パパママ向けの転職支援サービスに登録したところ、紹介された1社がユーザベースでした。カジュアル面談に対応してくれたCIO兼CISOの王(佳一)が非常に明るくて前向きな人で、話を聞いているうちにモチベートされたのが大きかったですね。また、会社として組織づくりやチームビルディングを大切にする姿勢に共感したことも、入社を決めた理由の一つです。
—— ユーザベースの情報システム環境について教えてください。他社と比較してどんな特徴がありますか?
業務遂行やID管理など、あらゆる面でSaaSを活用しているのが一番の特徴です。「使いこなしている」といったレベルではなく「使い倒している」といったほうが適切なほど、徹底的に活用しています。しかもさまざまなツール間でデータ連携する仕組みがつくられており、いままで見たどの企業よりも活用レベルが高いと感じました。

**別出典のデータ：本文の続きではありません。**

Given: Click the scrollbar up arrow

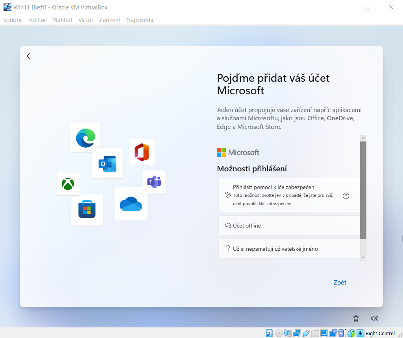Looking at the screenshot, I should pos(363,138).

—— 「使い倒している」からこそ、難しい面があったりするのでしょうか?
そうですね。さまざまなSaaSを巧みに組み合わせ、持てる機能を使い込んでいるだけに、ちょっとした変更でも、このデータがどこに連携されていてどの部門が使っているのかを正確に把握し、各所に漏れなく確認を取らなければなりません。また私の所属するIT Domainでは、専門性や機能ごとにチームが細かく分かれていることもあり、普段運用で使っているSaaSが別チーム管理のものだったりすることもあります。そのため、何かを変えるときには常に全体像を把握した上で、関係各所と連携を取り合う必要があります。活用レベルが高いからこそ慎重に対応しなければならならないという意味では難易度は高いように思います。
日々の業務の傍ら、キャパを超えた業務ツールの刷新に挑む
—— 吉田さんが入社後、ご自分の成長を実感したイチオシのチャレンジを教えてください。

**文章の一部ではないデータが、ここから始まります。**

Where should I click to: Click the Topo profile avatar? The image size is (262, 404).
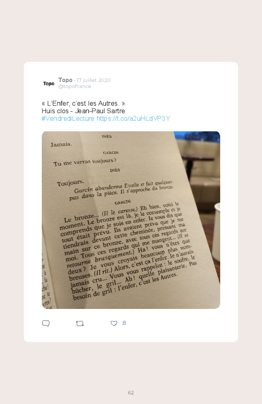48,84
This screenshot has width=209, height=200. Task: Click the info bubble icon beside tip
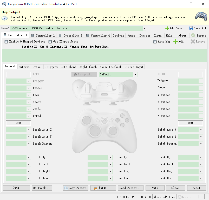(x=5, y=18)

2024年10月から取り組んでいる、承認・稟議申請とIT資産管理ツールの刷新ですね。先ほどユーザベースは「ツールを使い倒している」とお話ししましたが、いま運用している承認・稟議申請とIT資産管理ツールについても同様で、社員が数百人だった時代に導入したツールを使い続けており、すでに想定されるキャパを超えてしまっています。少し前から使い勝手の悪さやメンテナンスコストの高さが顕在化しはじめたこともあり、いま使っているサービスを現在のユーザベースの規模に合ったサービスに刷新するプロジェクトに取り組みはじめました。

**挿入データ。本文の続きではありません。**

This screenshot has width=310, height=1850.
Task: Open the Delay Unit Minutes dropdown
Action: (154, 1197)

—— ツールが変わることでどんなメリットがありますか?
一番のメリットはさまざまなシステムや機能と連携することによる自動化です。たとえば各システムと連携して、アカウント発行の申請がされたら承認後に自動でアカウント発行が実行されたり、これまで人力で対応していたPCの棚卸なども、自動に近い形で行えたりするようになります。申請する人はもちろん、管理する人にとっても業務が楽になるような仕組みを目指しています。
—— 進捗についてはいかがですか?
現在は、申請・承認のワークフローの移行を進めており、今年のうちには移行を終える見込みです。既存の申請が300種類ほどあり、既に使われていないものやどこが管理しているのかが分からないものも一部あります。それらを一つずつ明らかにしながら何をどこまで移行すべきかなど、情報を整理しながら移行スケジュールを固めているところです。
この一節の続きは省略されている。